Составлено по: данные Евразийской экономической комиссии.
Относительное снижение роли белорусской и казахстанской машинотехнической продукции во взаимной торговле стран ЕАЭС во многом обусловлено снижением спроса на нее со стороны России. В 2013–2017 гг. доля стран ЕАЭС на машинотехническом рынке России сократилась как в относительных (с 3,7 до 3,1%), так и в абсолютных (с 5,7 до 3,4 млрд долл.) значениях. В то же время России удалось увеличить свою долю на рынках машинотехнической продукции стран ЕАЭС – в среднем с 16,3 до 22,2%, хотя в абсолютных показателях наблюдалось некоторое снижение (с 7,3 до 6,1 млрд долл.). Кроме того, во всех странах ЕАЭС усилились позиции машинотехнической продукции из КНР – в среднем с 20,4 до 25,4%, в том числе в России – с 18,2 до 25,9%[94 - Расчеты автора по данным ITC. TradeMap, November 2018.]. На ввоз машин и оборудования из Китая наиболее быстрыми темпами переориентируется РФ, что при прочих равных условиях объясняется действующими санкционными ограничениями в поставках соответствующей продукции из стран Запада (ЕС и США). Эти тенденции косвенно свидетельствуют по крайней мере о частичном вытеснении с российского рынка машинотехнической продукции из стран ЕАЭС китайскими товарами, что не соответствует заявленным целям евразийской интеграции относительно согласованной модернизации стран-участниц.

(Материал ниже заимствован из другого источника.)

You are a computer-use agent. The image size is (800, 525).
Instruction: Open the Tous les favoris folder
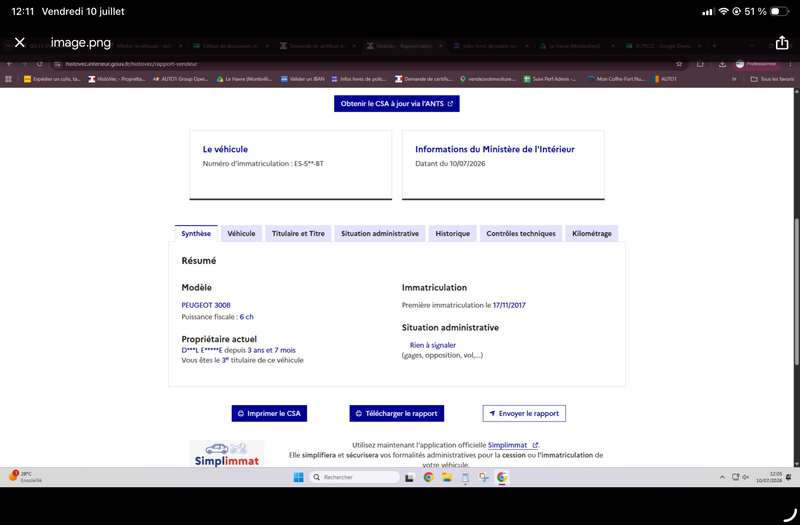[772, 79]
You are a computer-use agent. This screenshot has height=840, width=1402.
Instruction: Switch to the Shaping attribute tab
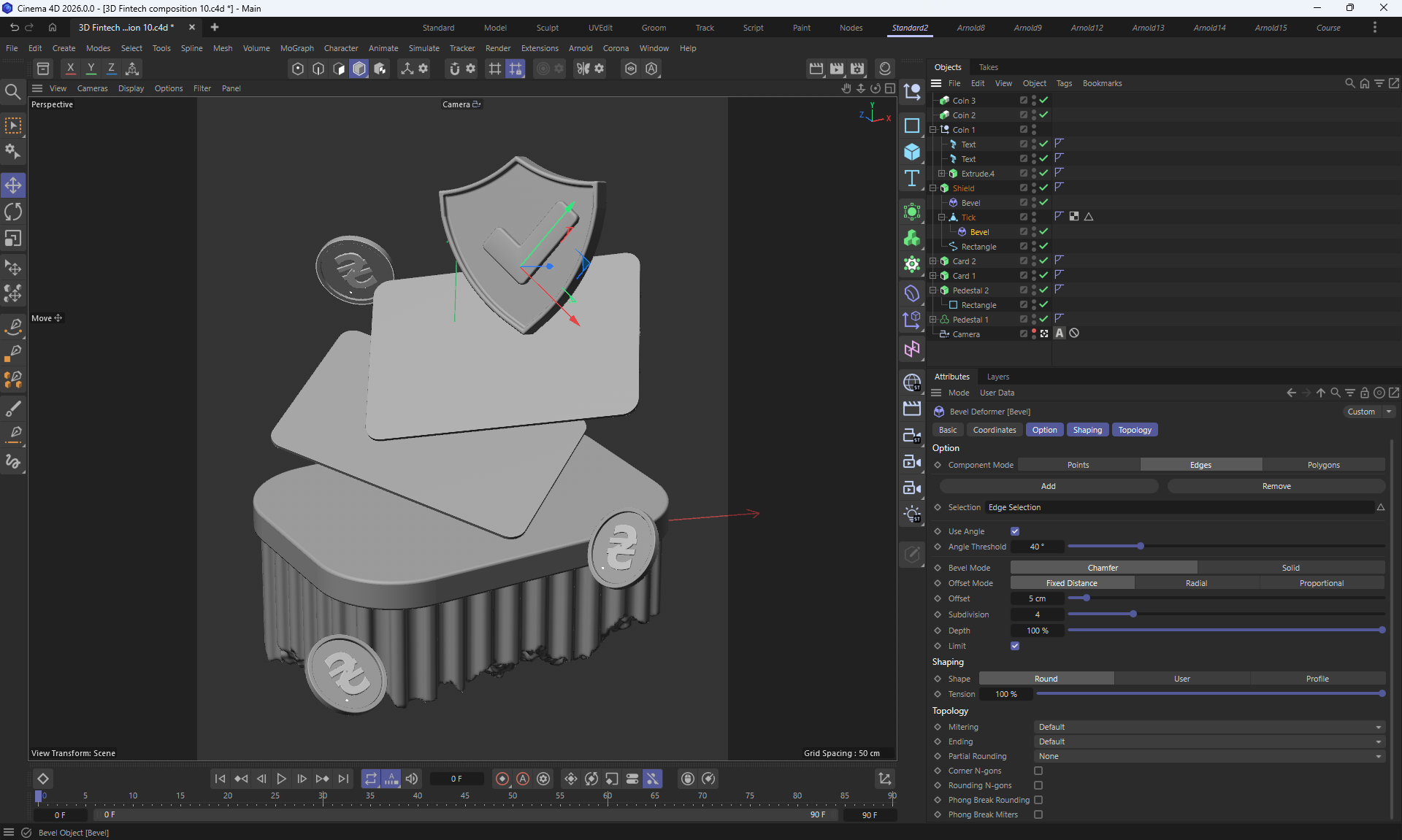click(1087, 430)
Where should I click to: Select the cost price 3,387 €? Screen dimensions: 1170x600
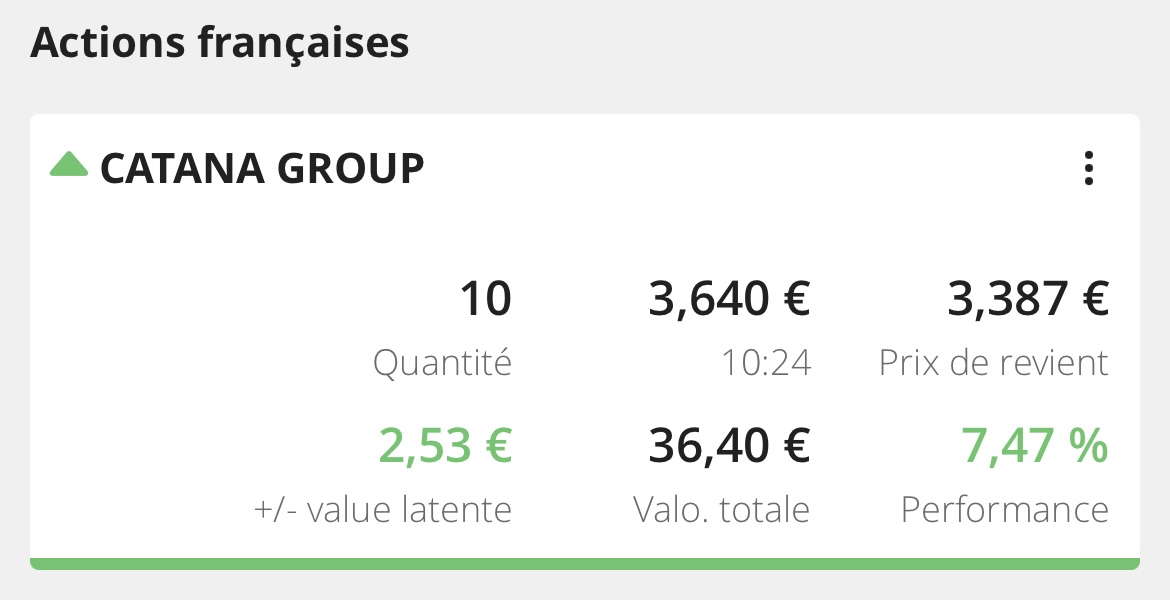(1028, 299)
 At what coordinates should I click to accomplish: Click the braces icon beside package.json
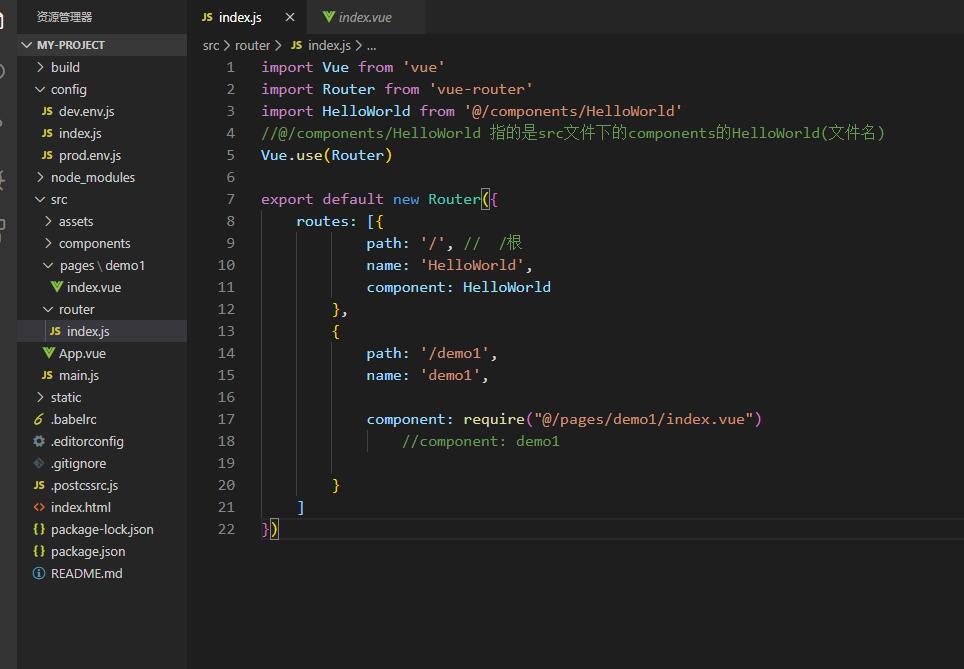[x=39, y=551]
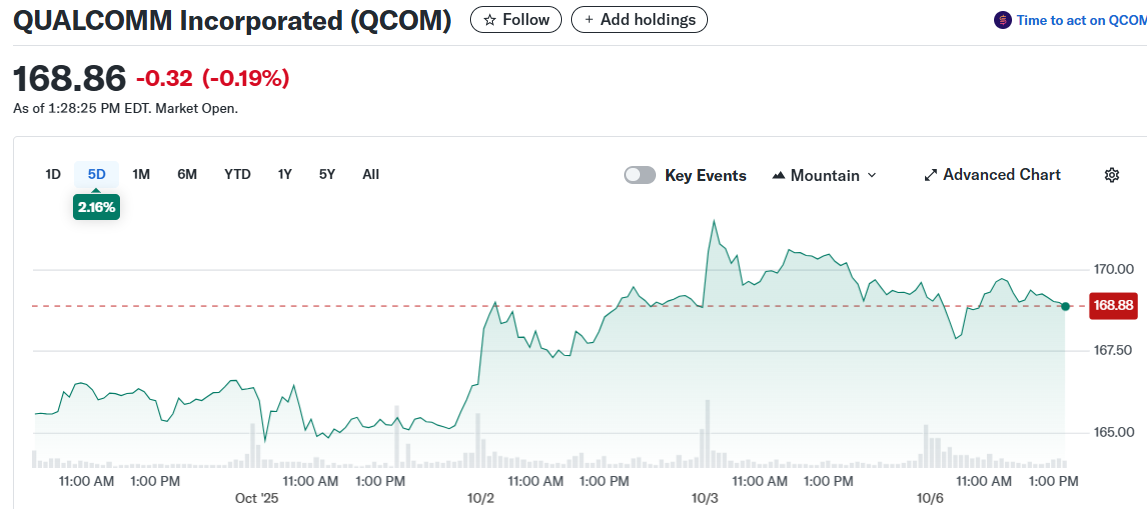
Task: Select the 1D time range
Action: 53,174
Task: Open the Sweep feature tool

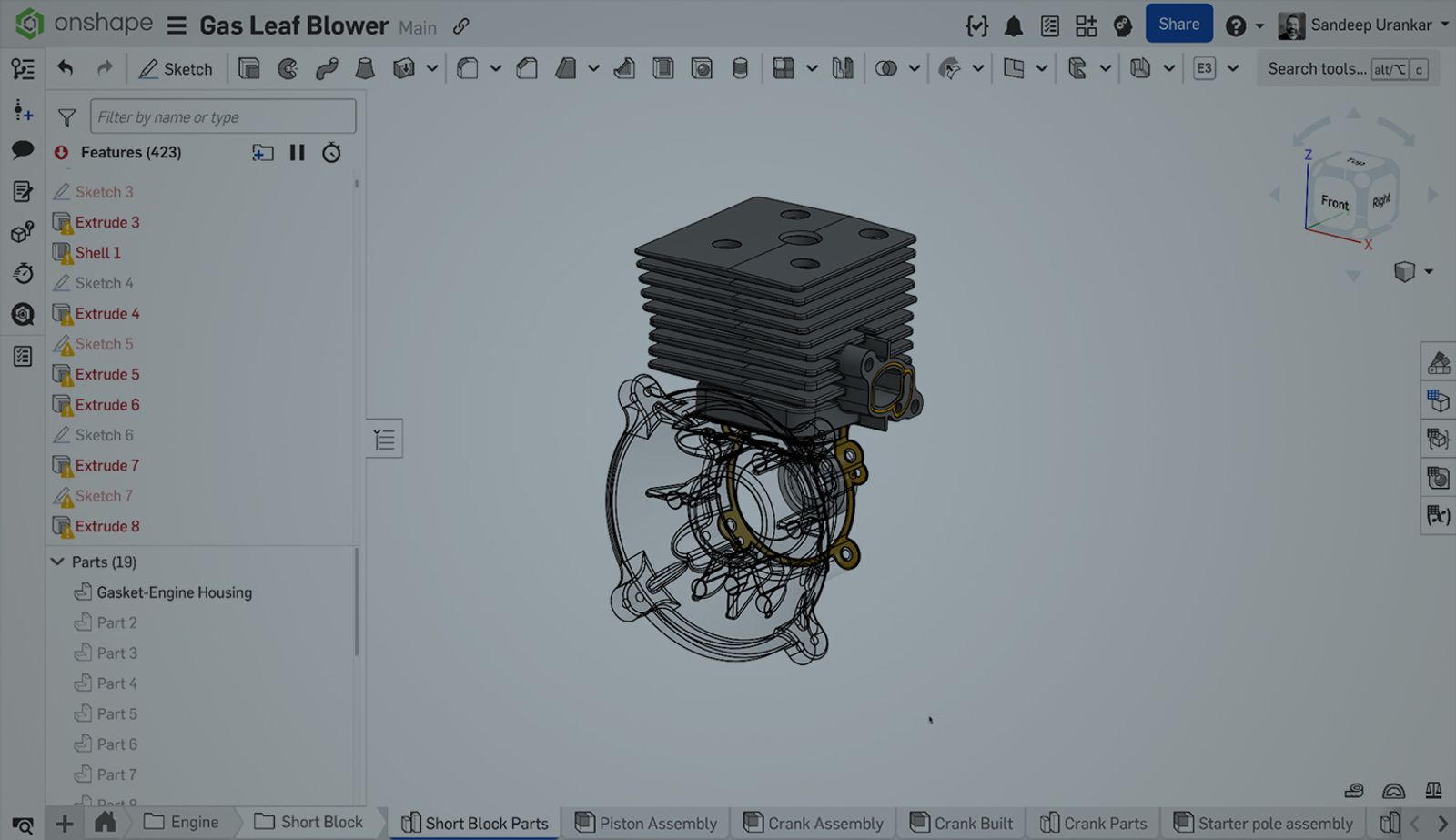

Значительное наращивание торгового взаимодействия стран ЕАЭС с КНР (в том числе за счет роста импорта китайских машин и оборудования) во многом связано с притоком в регион китайских инвестиций[95 - См. подробнее: Глинкина С.П., Куликова Н.В., Тураева М.О., Голубкин А.В., Яковлев А.А. Китайский фактор в развитии стран российского пояса соседства: уроки для России. Научный доклад. М.: Институт экономики РАН, 2018; Хейфец Б.А. Новые экономические мегапартнерства и Россия. СПб.: Алетейя, 2019. С. 190–205.]. За период 2013–2017 гг. накопленные прямые иностранные инвестиции (ПИИ) из Китая в странах ЕАЭС (без России) увеличились с 6,5 млрд долл. (или 4,3% от общих накопленных ПИИ) до 11,1 млрд долл. (или 6,3%), причем наибольший прирост китайских прямых инвестиций отмечался в Белоруссии (со 118 до 268 млн долл.), Казахстане (с 5,7 до 9,4 млрд долл.) и Киргизии (с 0,7 до 1,4 млрд долл.)[96 - Расчеты автора по данным на конец года. IMF. Coordinated Direct Investment Survey (CDIS).]. Активизация инвестиционного сотрудничества Белоруссии и КНР обусловлена вложениями китайских партнеров в белорусский индустриальный парк «Великий камень», а также в совместное предприятие по сборке легковых автомобилей Geely. В Киргизии присутствие китайских инвесторов в нефтепереработке и золотодобывающей промышленности было расширено запуском новых проектов в строительном комплексе. Китайские ПИИ в Казахстане традиционно сосредоточены в топливном комплексе, но уже в конце 2016 г. в рамках программы по переносу производственных мощностей из Китая в Казахстан был открыт совместный завод по переработке масличных культур[97 - Кузнецов А.В., Володин А.Г. и др. ЕАЭС и страны Евразийского континента: мониторинг и анализ прямых инвестиций – 2017.СПб.: ЦИИ ЕАБР, 2017. С. 45–48.].